El finiquito es el acuerdo escrito que deja constancia del término del contrato de trabajo y del pago de todo lo que se le adeuda al trabajador. Bien elaborado, protege tanto a la empresa como al colaborador: da certeza de que la relación terminó en regla.
Qué debe incluir un finiquito
- Individualización de las partes: datos del empleador y del trabajador.
- Causal de término: el motivo legal por el que termina el contrato.
- Fecha de inicio y de término de la relación laboral.
- Remuneraciones pendientes: días trabajados no pagados.
- Feriado (vacaciones) proporcional o pendiente.

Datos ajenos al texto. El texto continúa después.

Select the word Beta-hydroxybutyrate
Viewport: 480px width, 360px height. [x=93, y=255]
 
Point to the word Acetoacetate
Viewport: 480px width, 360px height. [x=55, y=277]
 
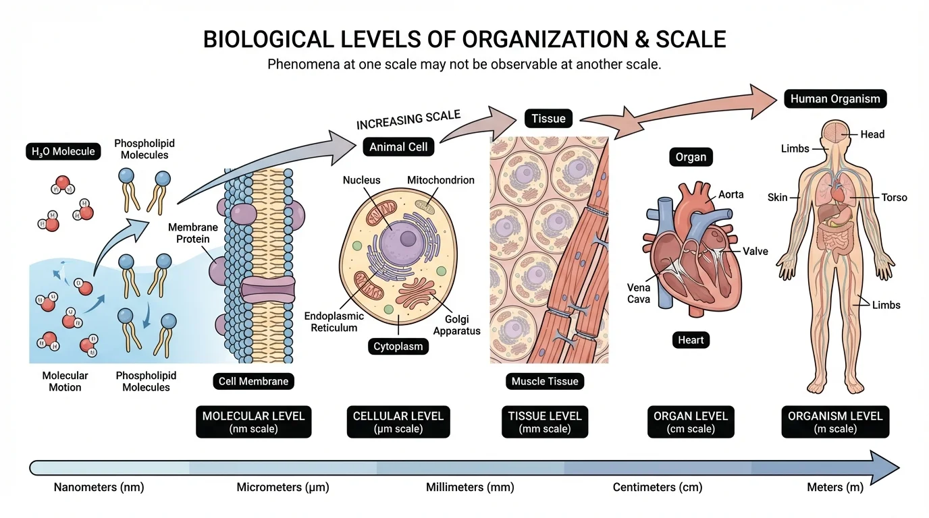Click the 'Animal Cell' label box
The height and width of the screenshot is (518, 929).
click(x=398, y=147)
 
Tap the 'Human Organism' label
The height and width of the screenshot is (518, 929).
click(x=835, y=99)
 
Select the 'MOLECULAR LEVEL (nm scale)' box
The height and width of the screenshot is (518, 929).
click(x=253, y=422)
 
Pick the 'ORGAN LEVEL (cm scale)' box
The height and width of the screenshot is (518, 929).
click(x=691, y=422)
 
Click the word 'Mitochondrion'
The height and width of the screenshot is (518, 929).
click(x=440, y=180)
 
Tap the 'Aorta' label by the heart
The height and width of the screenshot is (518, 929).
click(x=731, y=194)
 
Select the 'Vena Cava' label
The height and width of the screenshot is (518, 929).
click(x=639, y=293)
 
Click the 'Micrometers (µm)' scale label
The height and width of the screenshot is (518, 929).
click(x=283, y=487)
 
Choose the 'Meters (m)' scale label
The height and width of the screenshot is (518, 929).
click(x=835, y=487)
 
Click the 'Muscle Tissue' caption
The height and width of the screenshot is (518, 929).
click(x=545, y=381)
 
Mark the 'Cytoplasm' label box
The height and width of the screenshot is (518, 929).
click(x=399, y=347)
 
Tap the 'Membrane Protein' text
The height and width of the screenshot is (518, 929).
click(x=193, y=233)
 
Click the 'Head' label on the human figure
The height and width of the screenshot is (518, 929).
click(x=872, y=134)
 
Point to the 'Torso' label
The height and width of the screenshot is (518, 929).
click(x=894, y=198)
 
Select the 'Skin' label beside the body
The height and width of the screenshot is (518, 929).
click(x=778, y=198)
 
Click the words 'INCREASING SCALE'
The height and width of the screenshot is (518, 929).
click(x=408, y=120)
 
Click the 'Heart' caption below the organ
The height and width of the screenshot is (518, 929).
click(x=691, y=340)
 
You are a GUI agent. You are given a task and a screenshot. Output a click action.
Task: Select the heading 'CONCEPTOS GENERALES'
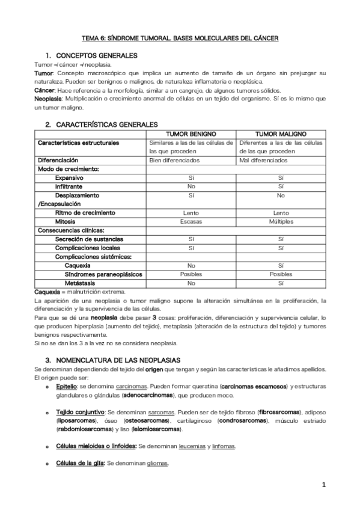[97, 55]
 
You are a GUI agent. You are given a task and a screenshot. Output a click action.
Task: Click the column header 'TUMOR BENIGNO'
[191, 134]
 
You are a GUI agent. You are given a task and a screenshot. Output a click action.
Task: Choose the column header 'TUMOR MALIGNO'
[281, 134]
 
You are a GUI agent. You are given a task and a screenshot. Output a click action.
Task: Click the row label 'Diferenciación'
[58, 161]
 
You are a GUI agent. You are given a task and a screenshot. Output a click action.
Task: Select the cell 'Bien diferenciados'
[174, 161]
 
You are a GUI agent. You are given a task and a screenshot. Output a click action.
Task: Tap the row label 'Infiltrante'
[69, 187]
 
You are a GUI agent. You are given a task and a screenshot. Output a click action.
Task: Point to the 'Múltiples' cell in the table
[281, 221]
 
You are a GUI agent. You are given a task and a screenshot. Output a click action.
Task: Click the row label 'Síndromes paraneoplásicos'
[103, 274]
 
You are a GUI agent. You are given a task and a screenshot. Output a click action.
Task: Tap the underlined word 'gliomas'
[156, 464]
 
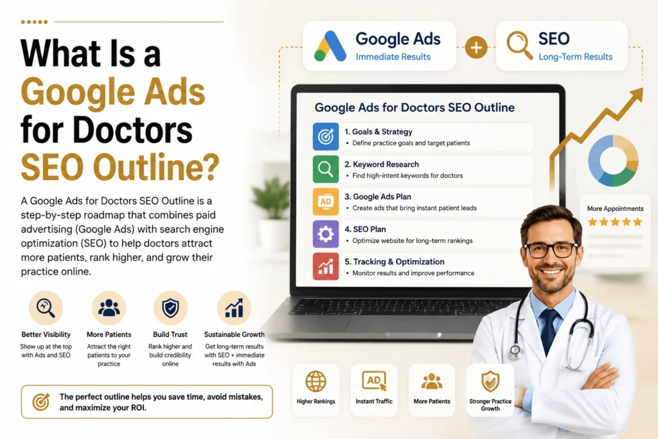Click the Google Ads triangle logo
330,46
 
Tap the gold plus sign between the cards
476,47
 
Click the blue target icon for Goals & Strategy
326,137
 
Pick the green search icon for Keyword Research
326,169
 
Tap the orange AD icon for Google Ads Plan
326,202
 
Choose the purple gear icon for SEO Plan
326,234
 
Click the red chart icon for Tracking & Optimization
326,267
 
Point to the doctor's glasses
551,250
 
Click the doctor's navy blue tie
550,332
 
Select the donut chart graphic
613,160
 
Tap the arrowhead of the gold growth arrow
636,94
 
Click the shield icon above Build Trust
170,308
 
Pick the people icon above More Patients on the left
109,308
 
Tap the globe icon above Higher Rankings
316,381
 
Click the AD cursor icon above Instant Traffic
374,381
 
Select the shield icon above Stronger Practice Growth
490,381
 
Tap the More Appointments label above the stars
615,209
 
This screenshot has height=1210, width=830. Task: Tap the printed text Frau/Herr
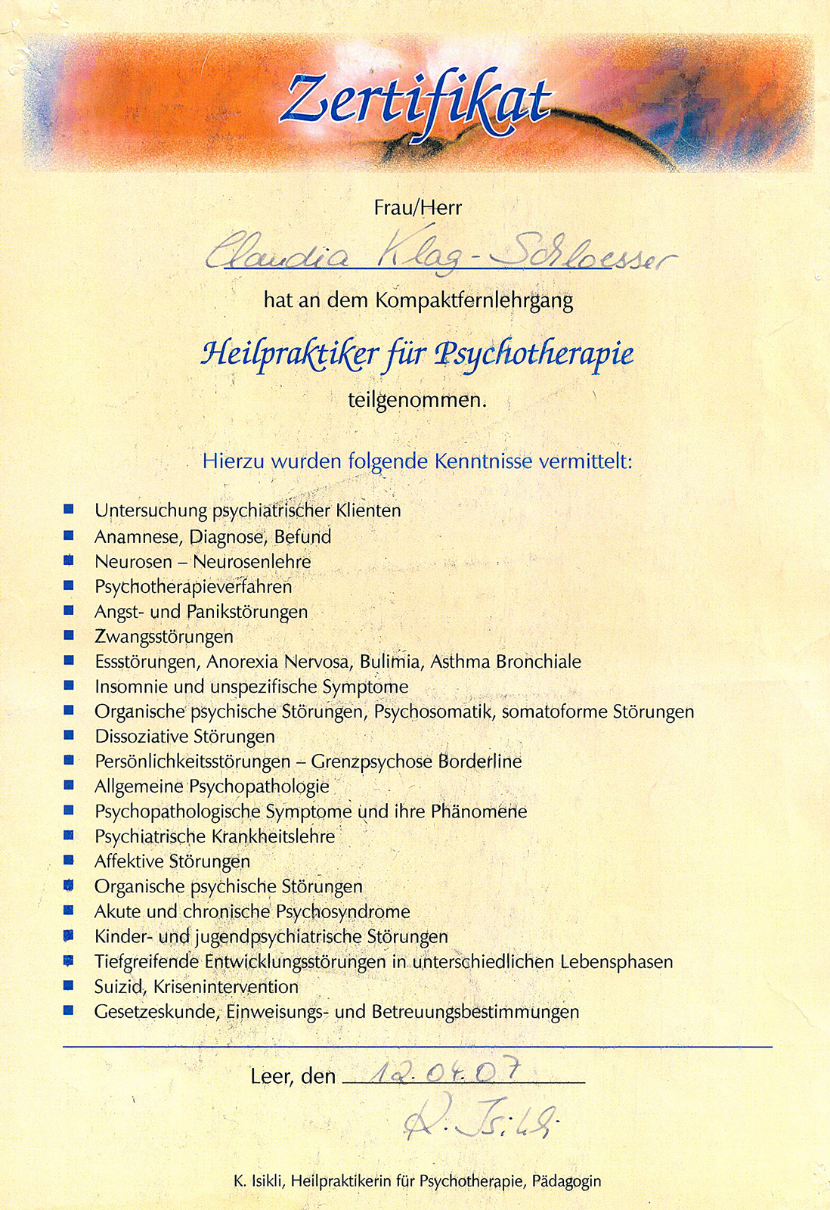(417, 207)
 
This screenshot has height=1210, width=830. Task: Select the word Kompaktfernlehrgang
(474, 301)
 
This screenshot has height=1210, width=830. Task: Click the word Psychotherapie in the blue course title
(534, 354)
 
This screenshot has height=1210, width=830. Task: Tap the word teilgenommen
(417, 400)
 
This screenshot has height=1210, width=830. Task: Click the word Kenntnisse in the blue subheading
(484, 461)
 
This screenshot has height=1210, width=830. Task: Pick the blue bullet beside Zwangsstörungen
(69, 635)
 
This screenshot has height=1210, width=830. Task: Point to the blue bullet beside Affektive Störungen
(69, 860)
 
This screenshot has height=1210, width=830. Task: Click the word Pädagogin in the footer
(566, 1181)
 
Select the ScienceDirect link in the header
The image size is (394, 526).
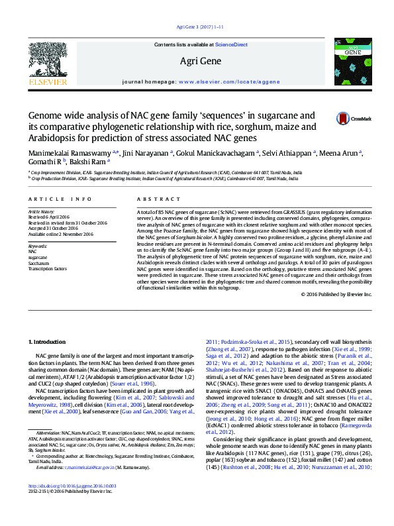tap(231, 44)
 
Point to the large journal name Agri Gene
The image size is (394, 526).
tap(201, 62)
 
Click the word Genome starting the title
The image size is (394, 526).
tap(48, 115)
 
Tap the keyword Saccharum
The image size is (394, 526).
tap(39, 264)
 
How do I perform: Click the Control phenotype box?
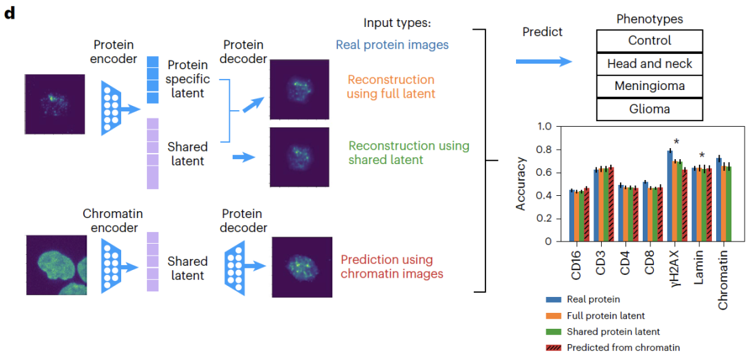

- Indemnizaciones que correspondan según la causal (años de servicio y aviso previo).
- Estado de las cotizaciones previsionales al día.
Plazos que no puedes pasar por alto
| Concepto | Consideración |
|---|---|
| Redacción y pago | El finiquito debe otorgarse y ponerse a disposición del trabajador dentro del plazo legal desde el término del contrato. |
| Cotizaciones | Deben estar íntegramente pagadas; de lo contrario el despido puede no producir el efecto de poner término al contrato (“Ley Bustos”). |
| Forma de pago | Puede pactarse pago al contado o en cuotas, dejándolo expresamente estipulado. |
Los errores más comunes
1. No pagar las cotizaciones antes del despido
Si las cotizaciones no están al día, el término del contrato puede quedar sin efecto y la empresa se expone a seguir pagando remuneraciones. Es el error más caro.
2. Usar una causal equivocada
Elegir mal la causal de término puede transformar un despido en injustificado, con recargos sobre la indemnización.
3. No ratificar el finiquito
Un finiquito sin firma ante ministro de fe no cierra del todo la relación y deja la puerta abierta a reclamos posteriores.